Le problème est que les banques centrales se heurtent à deux difficultés majeures. La première, c'est que tout le monde, quasiment sans exception, manque et de lucidité et de franchise, si bien que beaucoup d'acteurs font comme si de rien n'était. Et puis, le système financier mondial n'est pas confronté exclusivement à un problème de liquidités mais surtout à un problème de fonds propres des banques.
Pour schématiser : le système bancaire est obligé de reprendre – en les dépréciant parce qu'ils risquent fort de ne pas être remboursés – une large partie des crédits qu'il avait "titrisés", c'est-à-dire revendus à des entreprises spécialisées qui les plaçaient sur les marchés sous forme de valeurs mobilières; et cette contrainte va l'amener à resserrer sa politique de crédit.
A grande crise, grands moyens
Tout cela conduit à défendre l'idée suivante : si l'on veut éviter le pire, c'est-à-dire une vraie phase de dépression économique aux Etats-Unis et en Europe, il faut employer les grands moyens. Les grands moyens, c'est très facile à concevoir sur le papier et très compliqué à mettre en œuvre dans la réalité.
Cela consisterait à autoriser le système bancaire à étaler dans le temps ses reprises et ses dépréciations. Cela consisterait également à créer de grands instruments vraisemblablement publics qui récupéreraient une large partie de ces fameux actifs dépréciés et qui les cantonneraient en se donnant ainsi le temps et les moyens de mutualiser les pertes et de les étaler sur une longue période. Ce ne serait pas la première fois que l'on procéderait ainsi. Toute crise financière suppose à un moment de prendre en charge collectivement les pertes. Reste que plus l'on attend, plus cela coûte cher.
Mais analysons tout cela de plus près. Comme l'économiste américain Barry Eichengreen le soulignait récemment, il y a une sorte de nostalgie des temps passés, quand les banques jouaient un simple rôle d'intermédiation en prêtant de manière tout à fait raisonnable à des ménages et à des entreprises, et cela, dans le cadre de bilans parfaitement transparents et ajustés. Il suffirait donc de revenir au temps heureux où la titrisation n'existait pas, ou alors, autre version de la même approche, d'établir une régulation forte et définitive du système bancaire qui nous ramène à la période bénie des années 1960. Et c'est sûrement là l'une des tentations les plus fortes qu'ont aujourd'hui les autorités financières américaines et européennes.
Un mode de financement global
En réalité, le problème est beaucoup plus complexe, car la titrisation fait désormais partie d'un mode de financement global de l'économie mondiale dont elle n'est qu'un élément parmi d'autres et qui a dans l'ensemble joué un rôle positif.
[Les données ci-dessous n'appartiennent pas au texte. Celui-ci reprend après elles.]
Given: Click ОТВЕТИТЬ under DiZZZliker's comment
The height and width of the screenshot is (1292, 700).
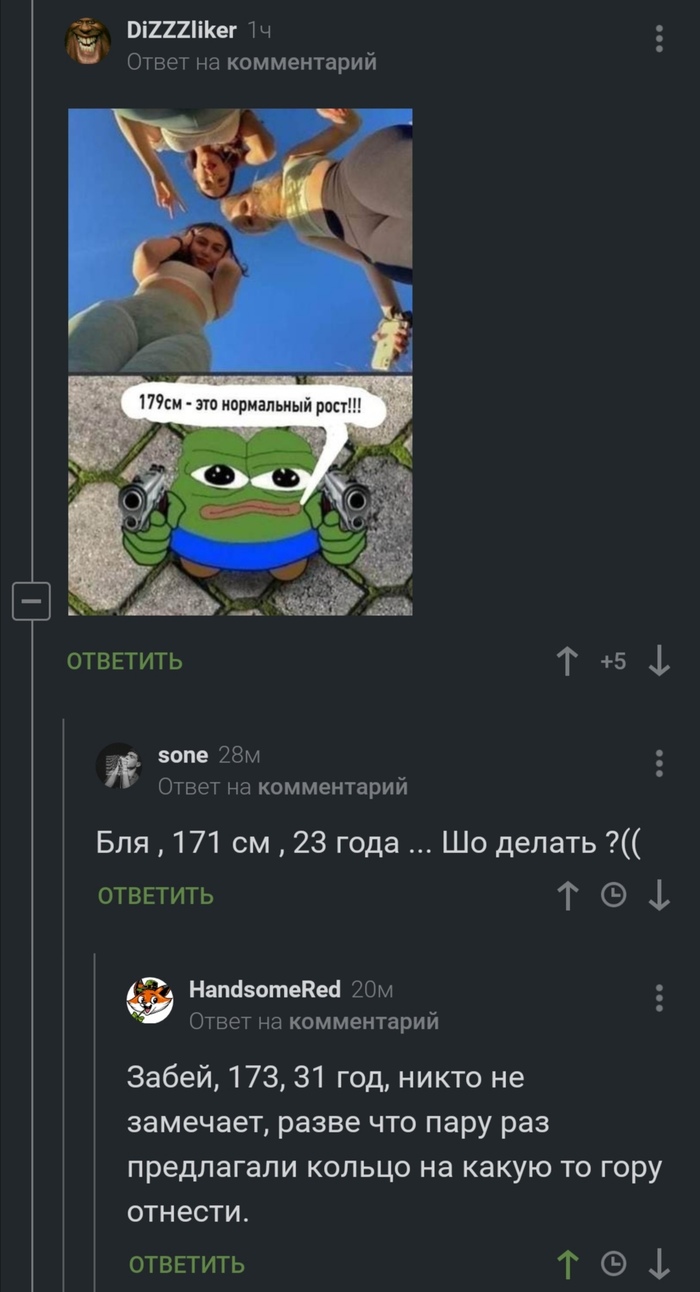Looking at the screenshot, I should pos(125,661).
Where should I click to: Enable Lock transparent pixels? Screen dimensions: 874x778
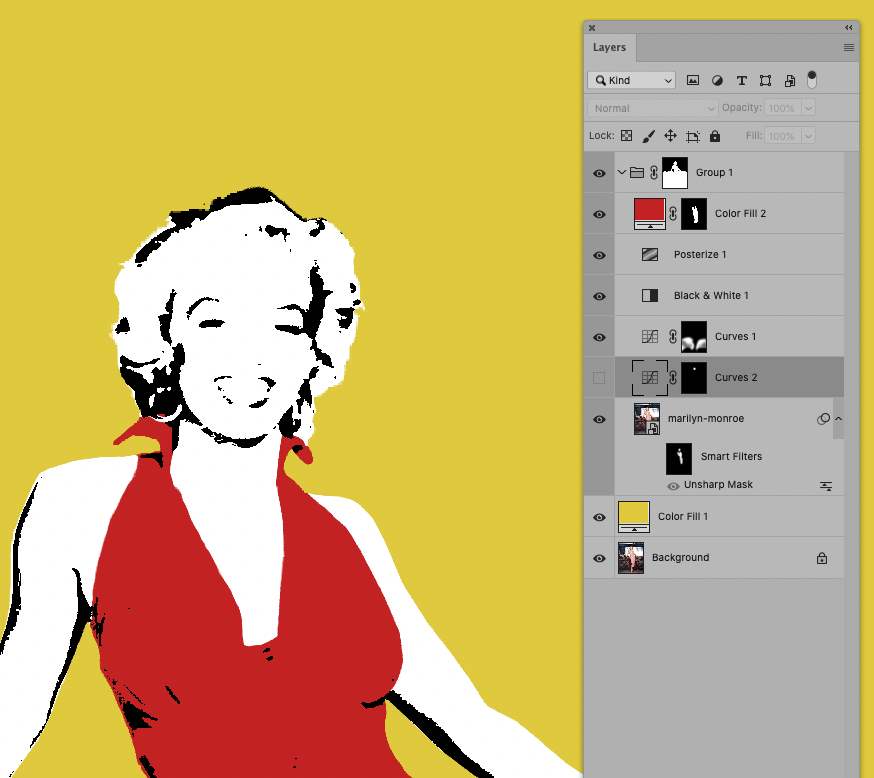tap(626, 135)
En fait, la titrisation n'est en aucune manière un objet isolé.
Elle va de pair avec la déréglementation des marchés financiers, qui a stimulé la création de nouveaux produits et permis aux établissements autrefois spécialisés d'exercer tous les métiers de la finance; elle participe d'un environnement de dématérialisation totale des flux de capitaux à l'échelle mondiale; enfin, elle résulte des nouvelles formes de régulation bancaire : les normes "prudentielles", définies à l'échelon international pour assurer la solidité des établissements de crédit, les obligent à avoir assez de fonds propres pour couvrir une certaine proportion des sommes qu'ils prêtent. Or, en "titrisant" leurs créances, les banques les faisaient sortir de leur bilan et n'avaient pas à augmenter leurs fonds propres en proportion.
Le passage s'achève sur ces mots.